Different genetic test interpretations have been identified for genetic variants, and some of these can impact patient management, according to a research letter published online June 30 in the Annals of Internal Medicine.
Jeffrey A. SoRelle, M.D., from the University of Texas Southwestern Medical Center in Dallas, and colleagues examined the prevalence of different interpretations of the same genetic variant. Data were extracted from ClinVar to examine the clinical importance of gene variants for hereditary cancer genes.

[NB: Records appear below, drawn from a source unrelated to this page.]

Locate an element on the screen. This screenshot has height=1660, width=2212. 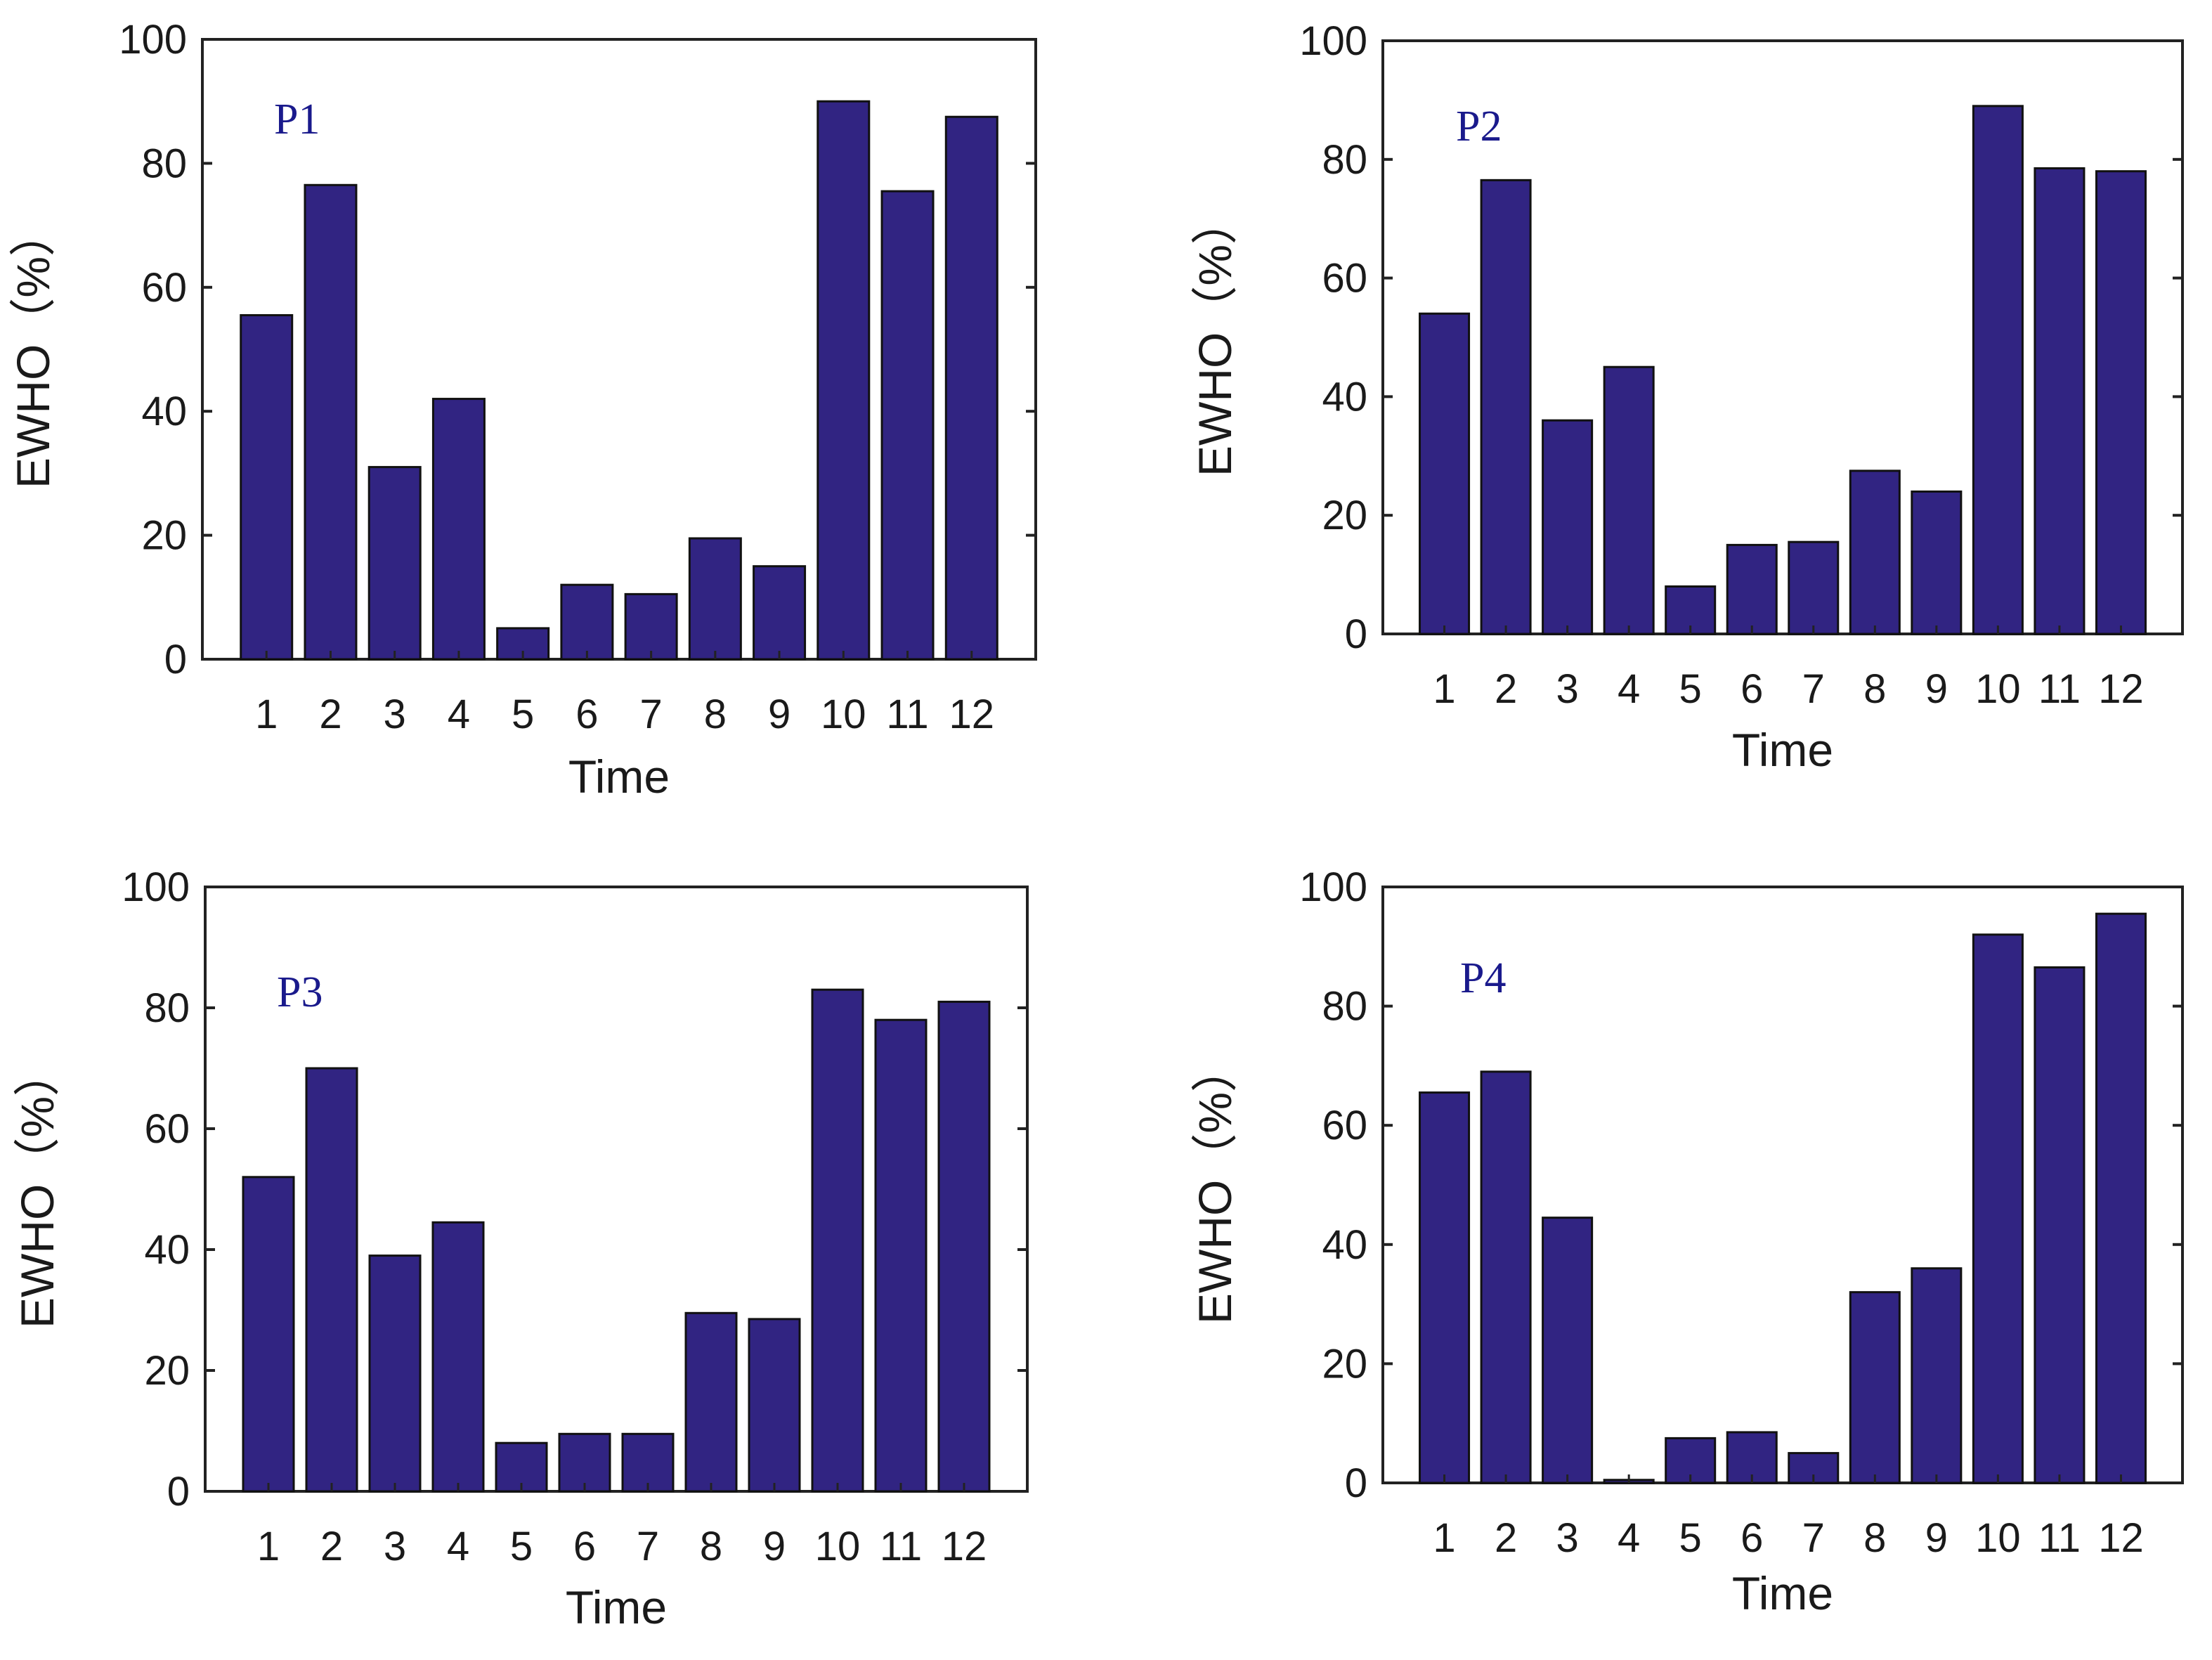
panel-label: P2 is located at coordinates (1479, 127). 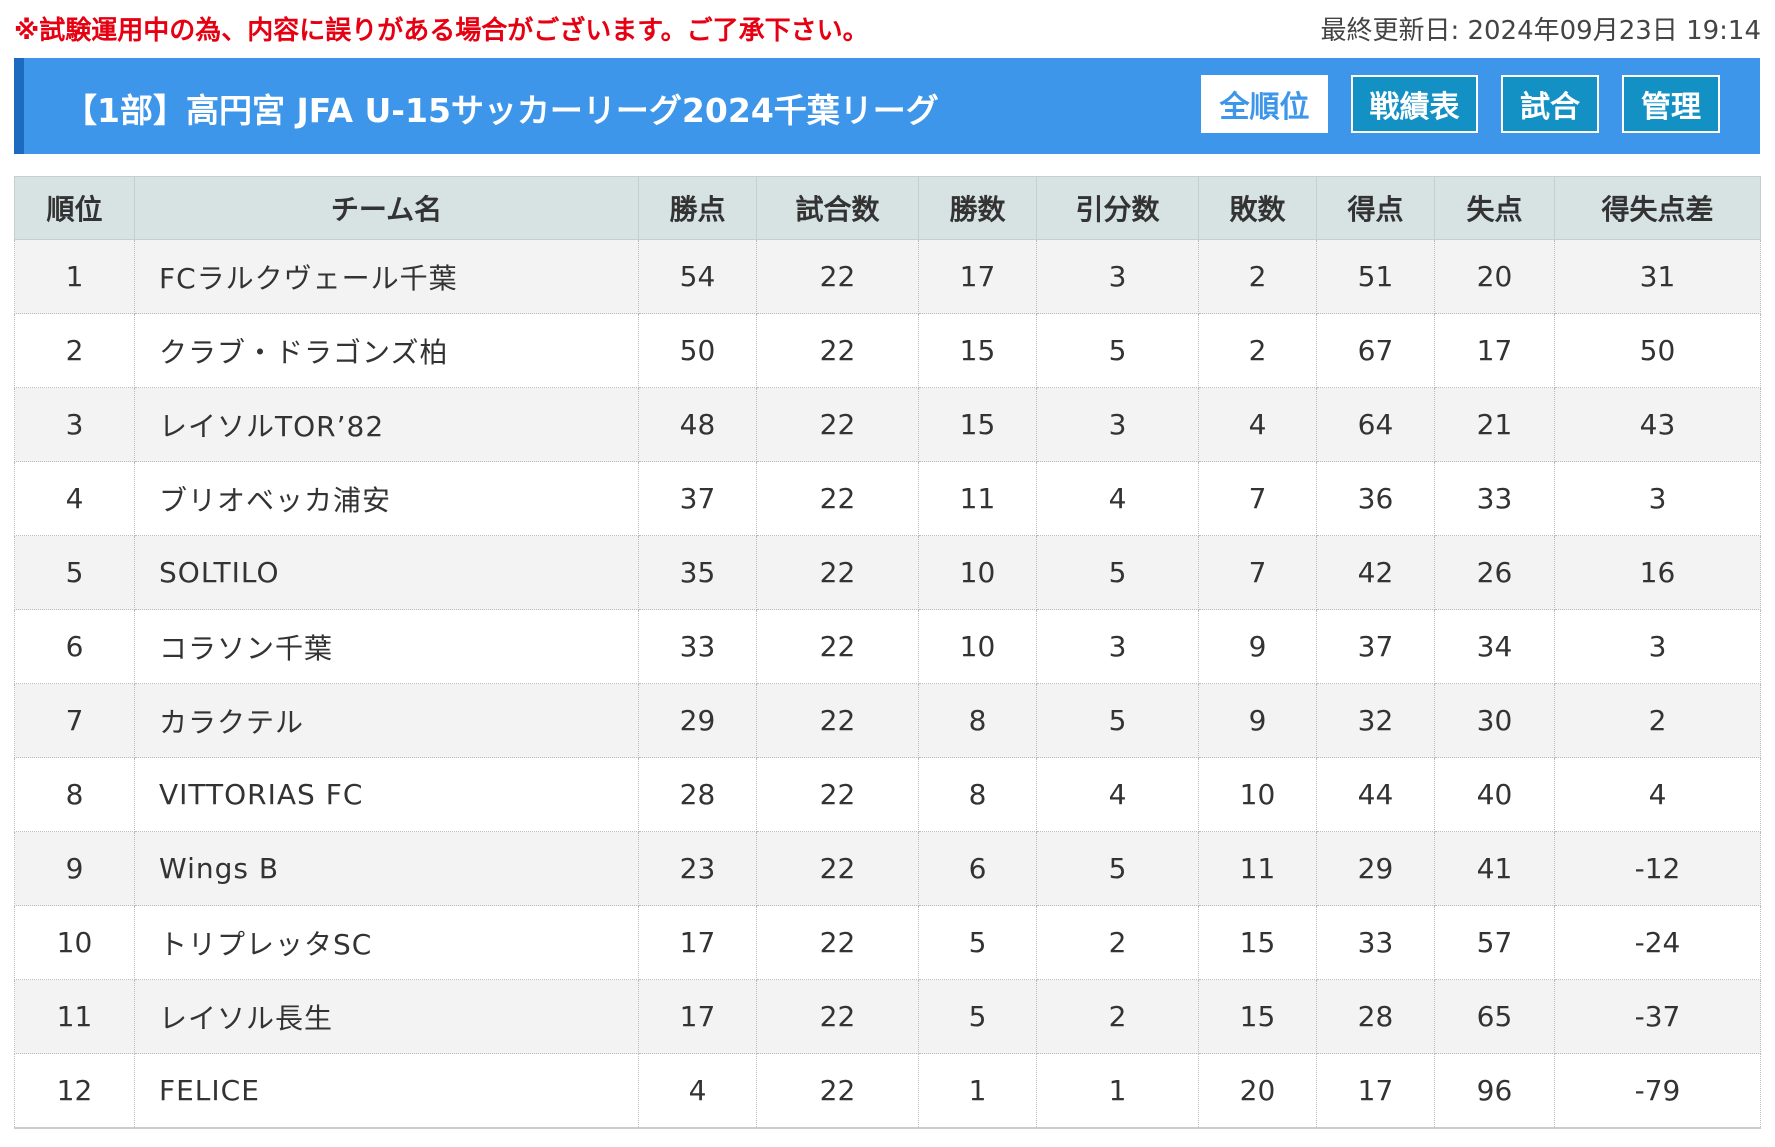 I want to click on cell-points: 48, so click(x=698, y=424).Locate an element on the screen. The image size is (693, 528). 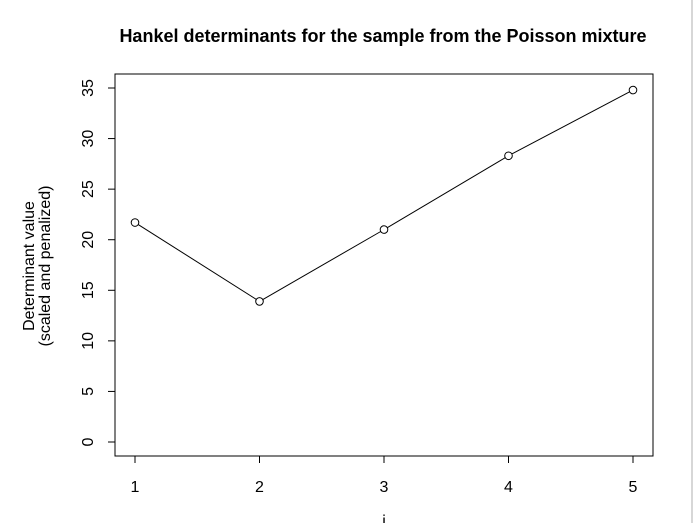
right-edge-border is located at coordinates (692, 262).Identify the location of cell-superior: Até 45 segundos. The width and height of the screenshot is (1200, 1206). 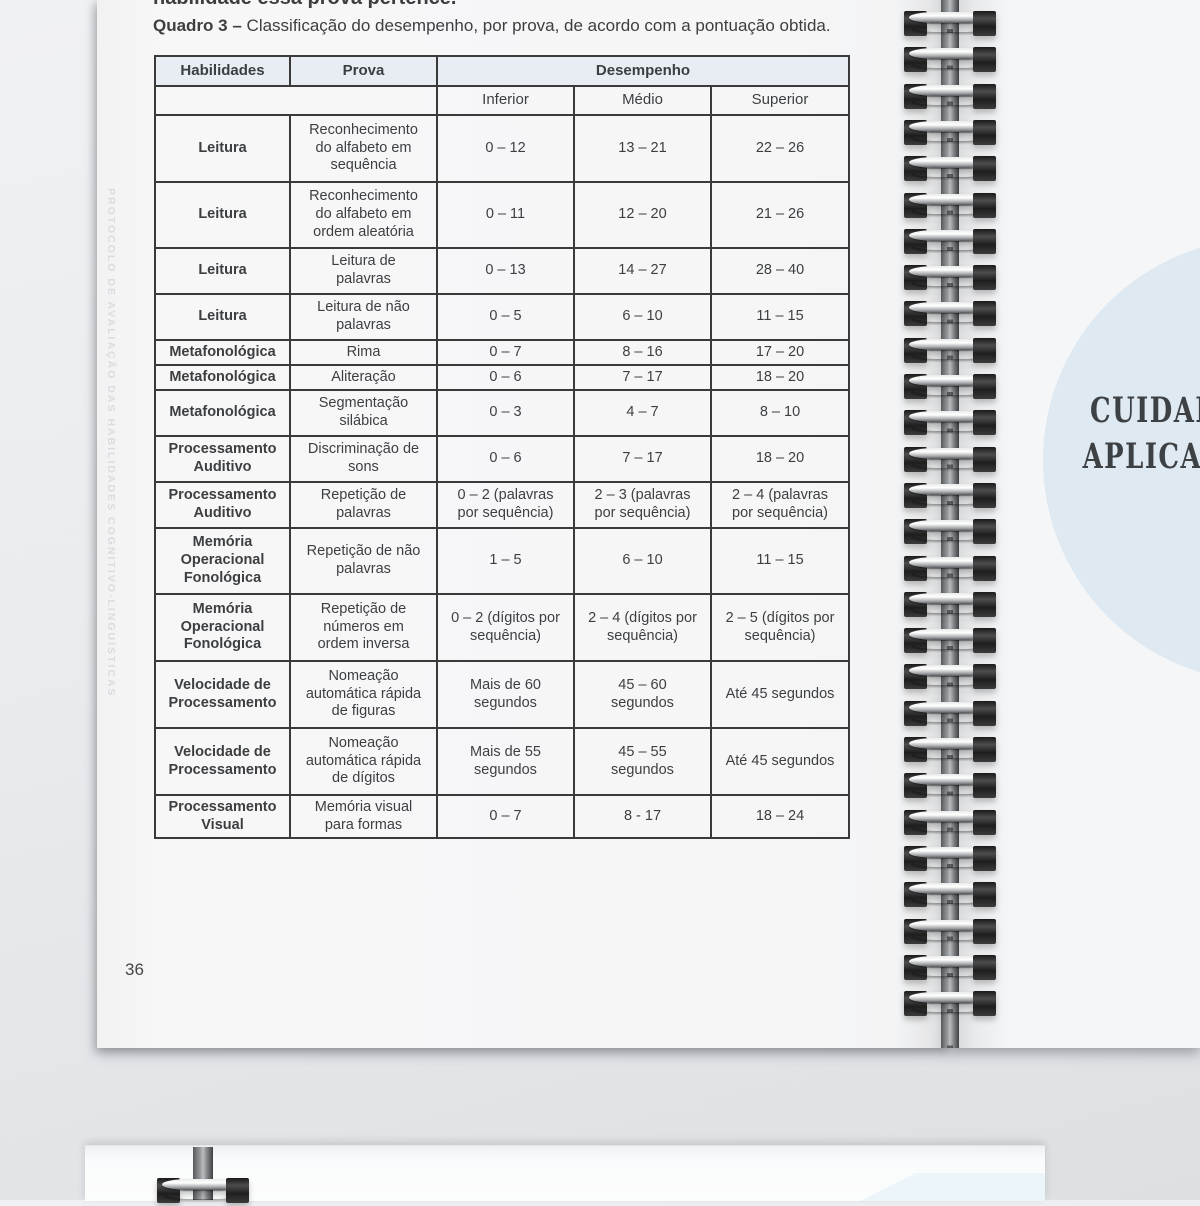
(780, 762).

The researchers found that 40 percent of the 52,785 variants had two or more interpretations. Of these variants, 2.2 percent had clinically significant differences in interpretations. The TP53 gene was the outlier with the most interpretations that were different (53 of 300 [11 percent]). Some differences were differences in confidence (likely benign versus benign or likely pathogenic versus pathogenic), while others were differences with modest clinical importance (benign versus uncertain significance) (12.8 and 14.2 percent, respectively). There was a direct correlation between the number of variants submitted and the frequency of different test interpretations for conflicts with more clinical importance. In an analysis of genes associated with long QT syndrome, 7.7 percent of variants had different interpretations.
“As a result of our experience, we propose that second opinions be used in genetic testing the same way they are being used in other medical specialties, such as radiology and pathology, where they are the standard of practice,” the authors write.
One author disclosed financial ties to Myriad Genetics.